The cross-party support could come in handy in the down-ticket race for one of Georgia's most powerful positions. There hasn't been a wide-open race for the attorney general seat in more than 60 years, and the victor will help shape Georgia's policy and defend its laws in court for years to come.
Election watchers are scratching their heads over why a flurry of officials have crossed party lines to support both candidates, but University of Georgia political scientist Charles Bullock said it's certainly made the race more captivating -- and unpredictable.
"Some individuals making the endorsements wouldn't do it for a higher-profile position like governor or senator," he said. "And maybe having a broader base than just your fellow partisans makes you more appealing to undecided voters."

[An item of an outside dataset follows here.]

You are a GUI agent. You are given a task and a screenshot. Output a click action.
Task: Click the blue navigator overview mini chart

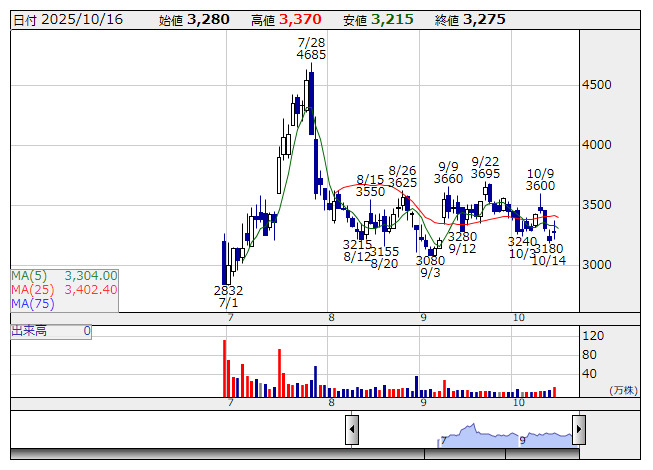pos(505,435)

The dueling endorsements have added a new dimension to the hotly competitive race. State officials say the race hasn't been open since Ellis Arnall left the post to run for governor in 1942. Since then all five attorneys general were all first appointed to their posts.
The rivals are also about even in campaign contributions. The latest filings show Olens has raised $1.37 million, with about $286,000 cash on hand. Hodges took in $1.31 million in campaign contributions and had more than $400,000 remaining.
Libertarian Don Smart, a Savannah attorney, is also vying for the job.
Hodges, a 45-year-old former Dougherty County district attorney, made a splash when he recently picked up the endorsement of former Rep. Bo Callaway, who became the first Georgia Republican elected to Congress since Reconstruction in 1964.
The ex-prosecutor was raised in Albany but recently moved to Atlanta.
Olens, a 53-year-old former Cobb County Commission chair, has his share of Democratic support. He has participated in conference calls with the NAACP and recruited several Democratic officials, including Lowndes County Commission Chair Ashley Paulk and former U.S. Sen. David Gambrell, who was appointed to the Senate in 1971 by President Jimmy Carter.